PROMPT :: Quote the material below word for word, beginning at the line that contains "You are a computer-use" and continuing through the end of the material. Leave the pictures out of your answer.

───── LISTING

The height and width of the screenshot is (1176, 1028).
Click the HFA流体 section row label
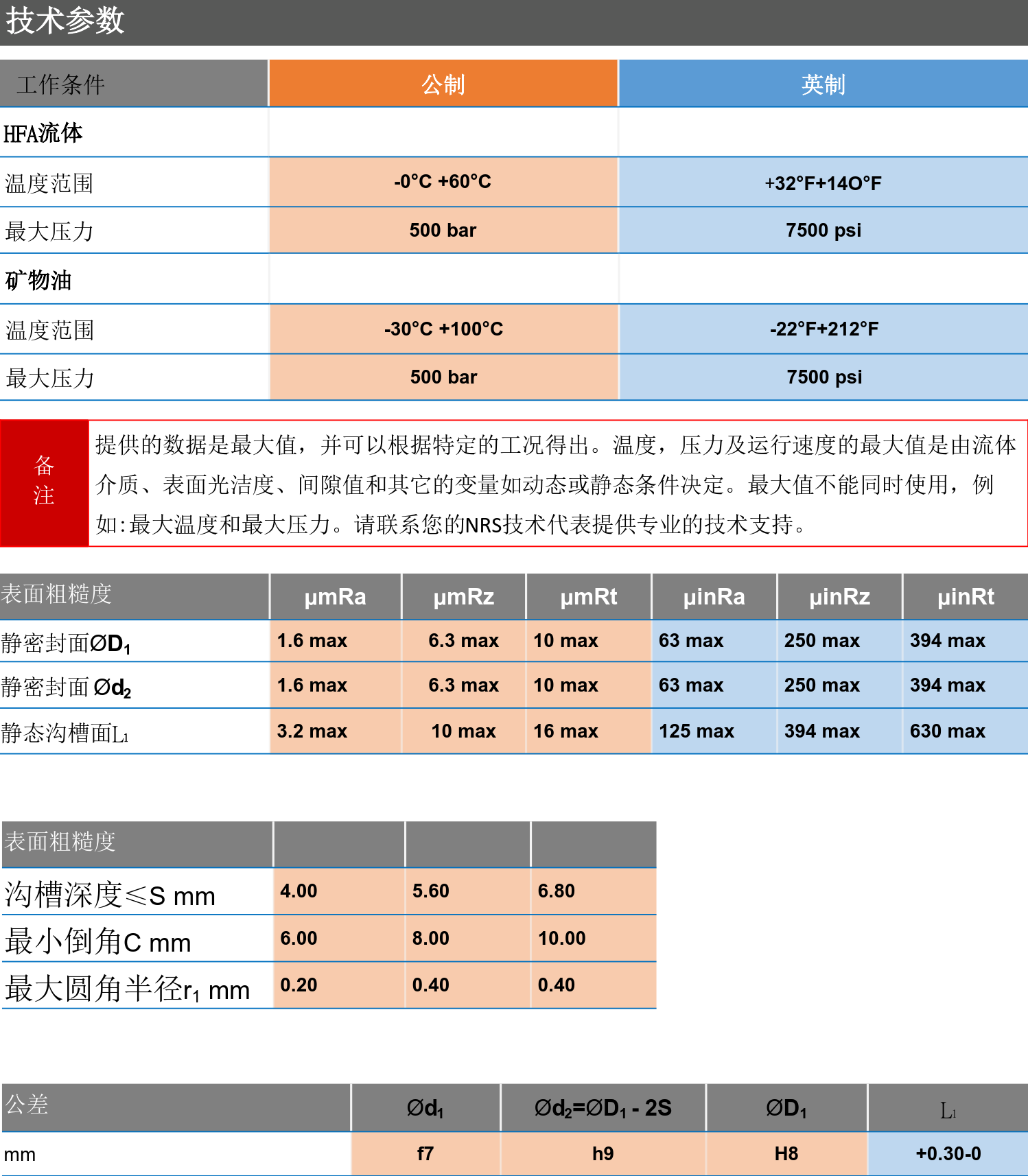tap(43, 133)
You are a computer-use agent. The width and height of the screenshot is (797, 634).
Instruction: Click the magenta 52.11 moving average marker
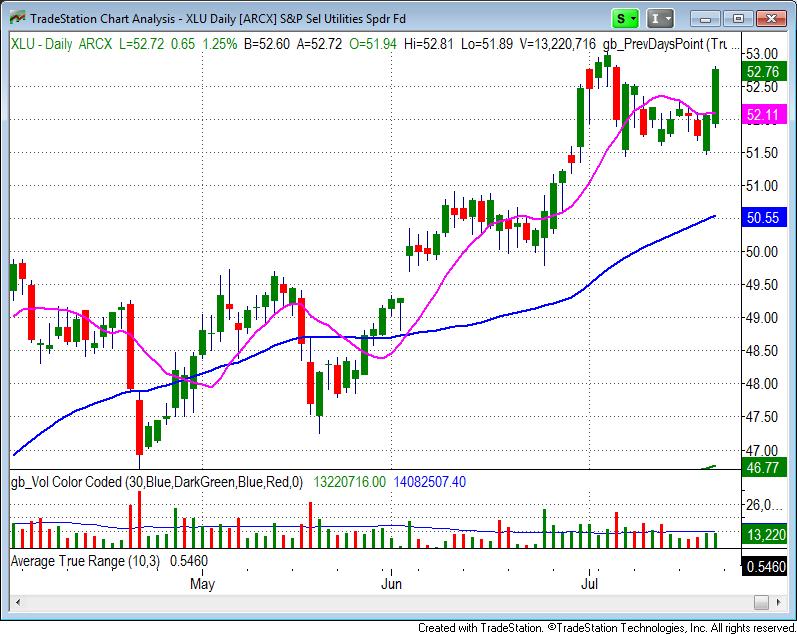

──────────

CORRECT RESPONSE ::
You are a computer-use agent. The width and height of the screenshot is (797, 634).
Instruction: Click the magenta 52.11 moving average marker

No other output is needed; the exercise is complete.